In früheren Artikeln haben wir die Kraft des einseitigen Trainings, die Bedeutung eines starken Kerns und die Rolle der Lats und Wirbelsäulenaufrichter, die Haltung und Leistung heben, erörtert. Wenn Sie nach einer Stoffwechselbewegung suchen, die alle richtigen Bereiche betont und dennoch mit einfachster Ausrüstung ausgeführt werden kann, sind Sie in der abtrünnigen Reihe genau richtig.
Im Folgenden sind sechs Vorteile der abtrünnigen Reihe aufgeführt, unabhängig von der Fähigkeitsstufe und / oder dem Sport.
Die abtrünnige Reihe ist eine herausfordernde Bewegung, die in der hohen Plankenposition beginnt und sofort die tiefe intraabdominale Stabilität und Kontrolle herausfordert. Die Ruderbewegung erfordert, dass ein Athlet das Gewicht auf drei Gliedmaßen verlagert, wodurch ein natürliches Ungleichgewicht in der Belastung entsteht, das mit flüssiger Bewegung und Kontrolle bewältigt werden muss. Zusätzliches Gewicht kann in der Reihe verwendet werden, um die einseitigen Anforderungen an den Körper zu erhöhen, die Kernkraft weiter zu stimulieren und die Verspannungen zu stärken, um den Rotationskräften der Wirbelsäule und der Hüfte standzuhalten.
Diese Ruderbewegung bietet einem Lifter eine Reihe einseitiger Vorteile, indem zusätzlich der Kern, der Rücken, die Arme, die Quads und die tiefe Muskelkontrolle trainiert werden. Einseitiges Training kann die Muskelaktivierung, Hypertrophie, das Bewegungsbewusstsein und die Kernstabilität erhöhen. Dies ist genau einer der einzigartigen Vorteile, die diese komplexe Variation der Plankenreihen bietet.

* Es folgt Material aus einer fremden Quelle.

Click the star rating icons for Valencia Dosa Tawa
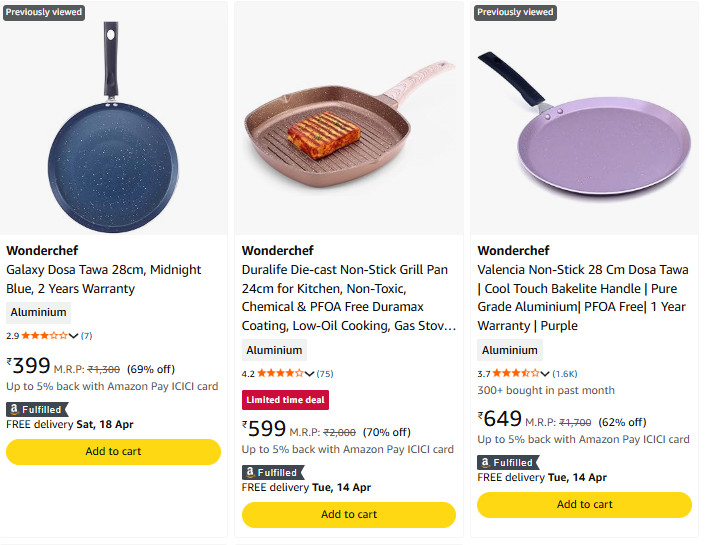706x545 pixels. tap(516, 373)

Während es eine Reihe genannt wird, beschäftigt diese Bewegung fast jeden einzelnen Muskel im Körper. Wenn Sie die Bewegung in der Plankenposition starten, müssen Kern, Arme, Beine und Rücken richtig eingestellt sein, um der Belastung und dem Körpergewicht des Hebers standzuhalten. Wenn die Ruderbewegung fortgesetzt wird (mit wenig bis gar keinem Gewicht), ändert sich die Komplexität, da der Lifter lernen muss, den gesamten Bewegungsbereich im Rücken und in den Armen zu steuern und gleichzeitig die Rotationskräfte an Wirbelsäule und Hüfte zu minimieren. Durch das Hinzufügen von Gewicht zur Bewegung werden alle vorherigen Vorteile der Ganzkörperbewegung auf die nächste Stufe angehoben.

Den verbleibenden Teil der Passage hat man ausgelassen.